# To do
Only the lines from the one containing "Task: Click the TradingView logo" to the end of the data below belong in the answer, each repeated exactly; no pictures.

>>>>>

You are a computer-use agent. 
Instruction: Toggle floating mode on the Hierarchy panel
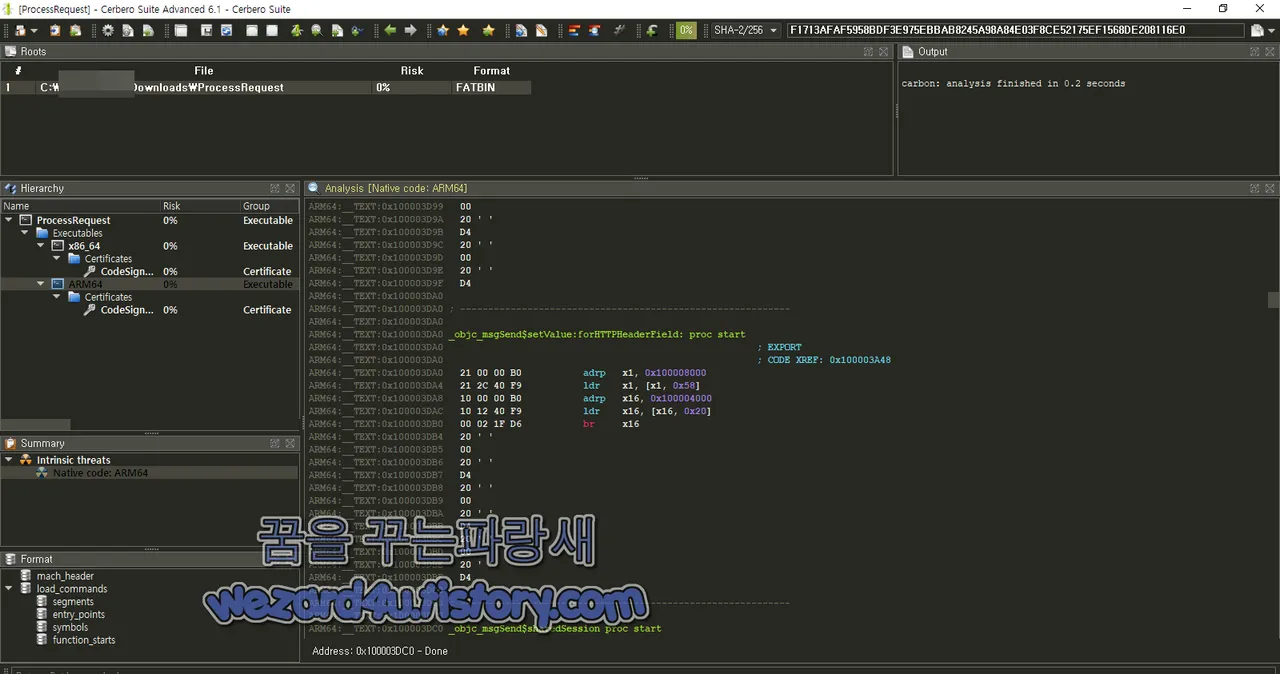click(275, 188)
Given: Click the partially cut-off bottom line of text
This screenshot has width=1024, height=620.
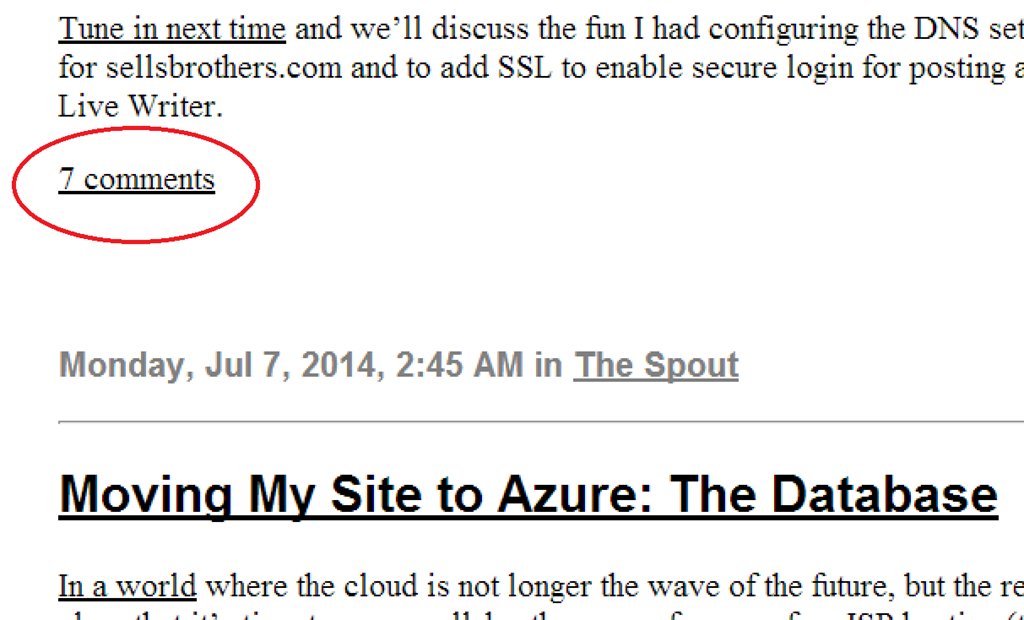Looking at the screenshot, I should (x=541, y=615).
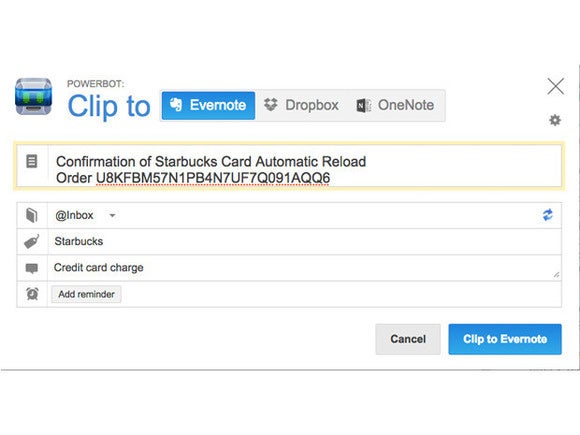The width and height of the screenshot is (580, 435).
Task: Click the OneNote logo icon
Action: click(x=363, y=105)
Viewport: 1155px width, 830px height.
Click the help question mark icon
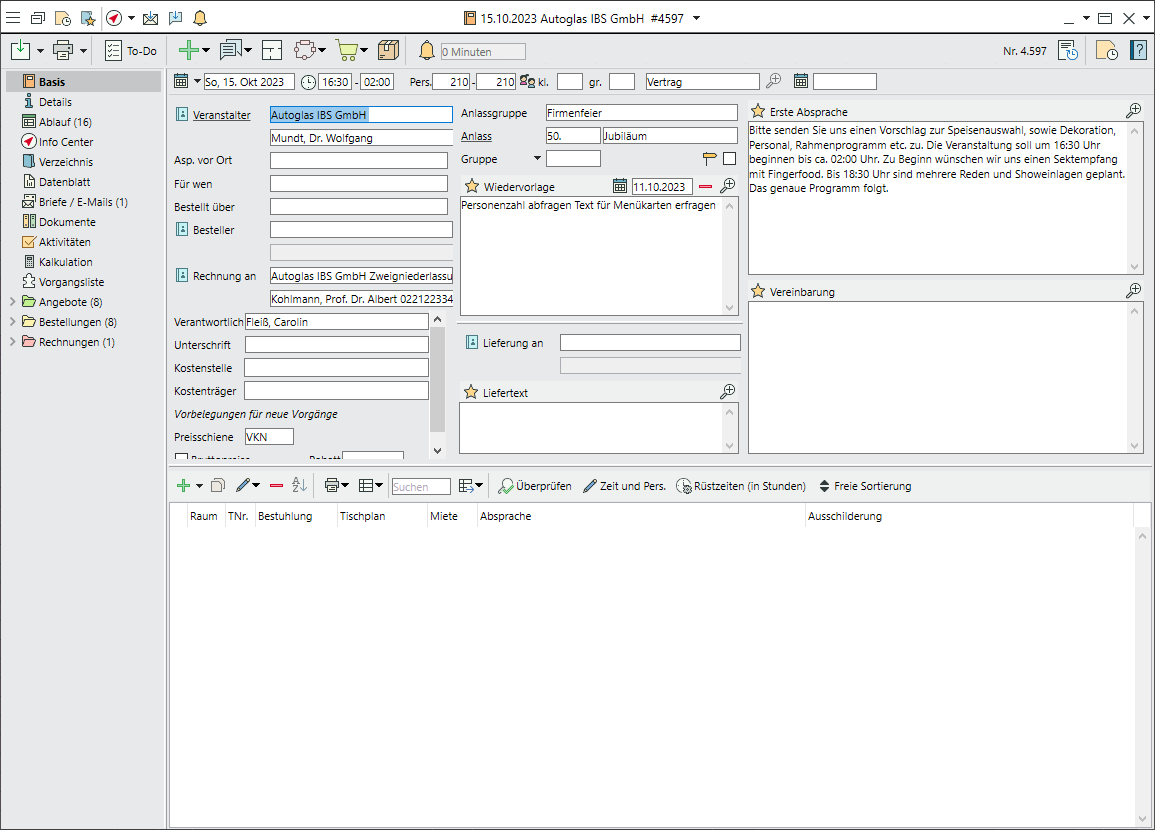[x=1138, y=50]
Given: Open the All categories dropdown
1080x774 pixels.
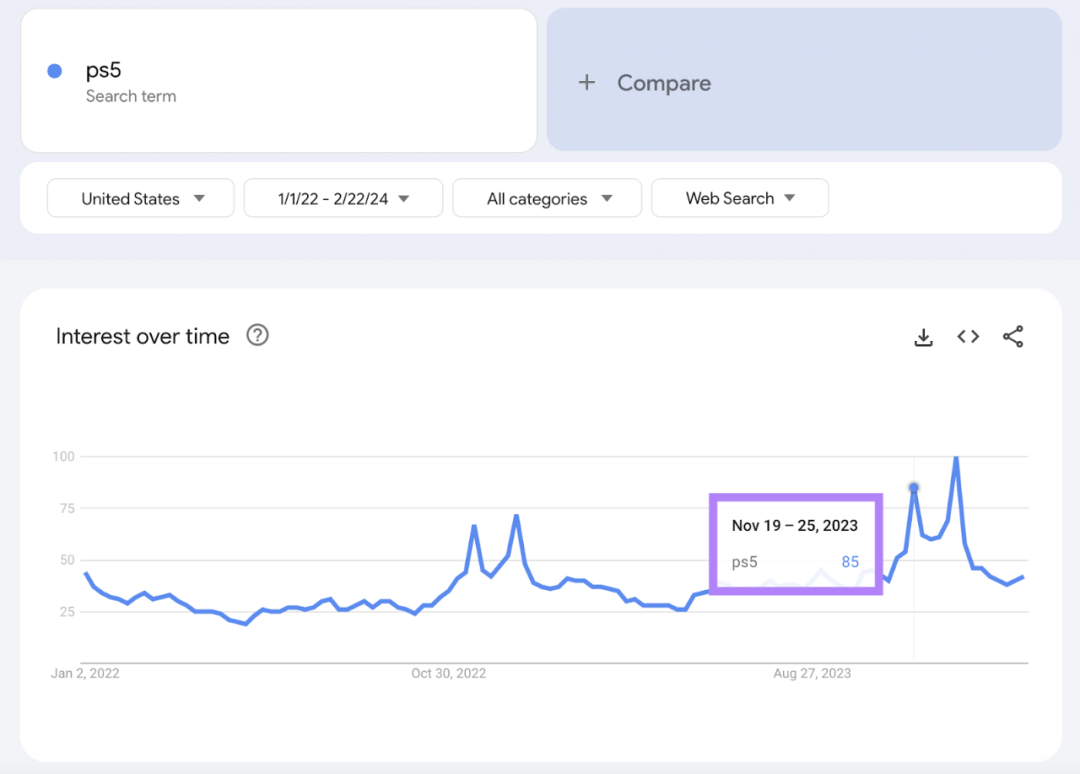Looking at the screenshot, I should 547,198.
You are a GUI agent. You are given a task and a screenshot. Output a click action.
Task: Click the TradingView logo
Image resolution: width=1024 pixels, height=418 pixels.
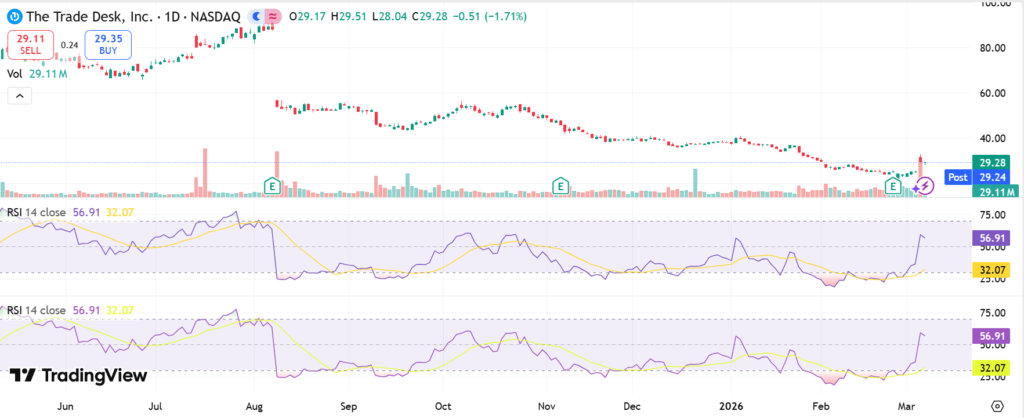coord(79,375)
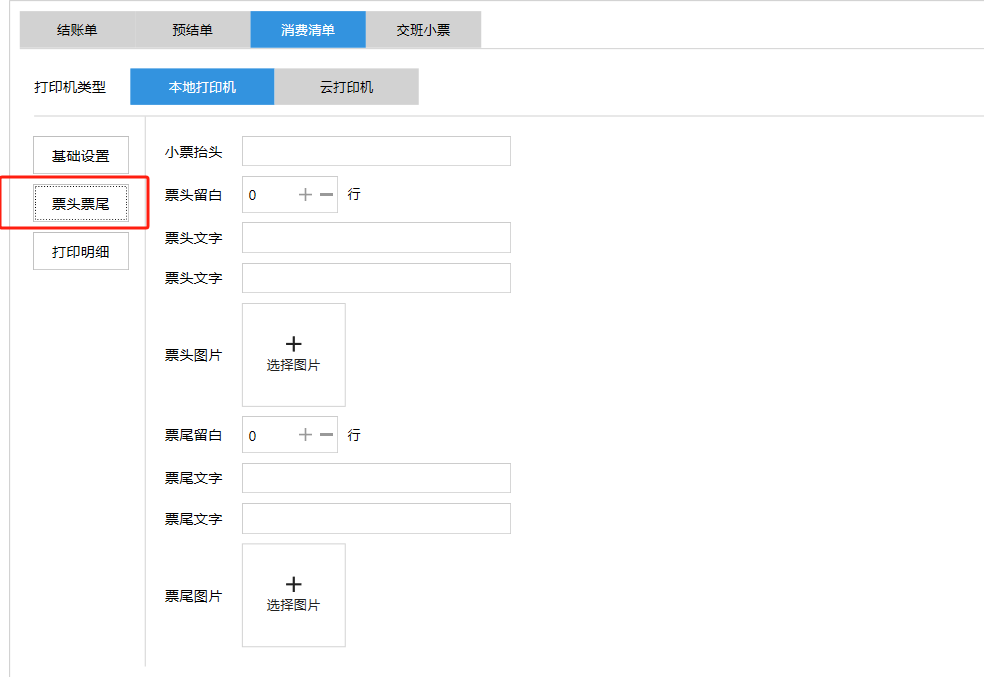Switch to the 预结单 tab
The height and width of the screenshot is (677, 984).
[192, 30]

<<<<<

# Task result
Task: Click the TradingView logo
Image resolution: width=1024 pixels, height=418 pixels.
coord(79,375)
Switch to the 预结单 tab
The height and width of the screenshot is (677, 984).
[192, 30]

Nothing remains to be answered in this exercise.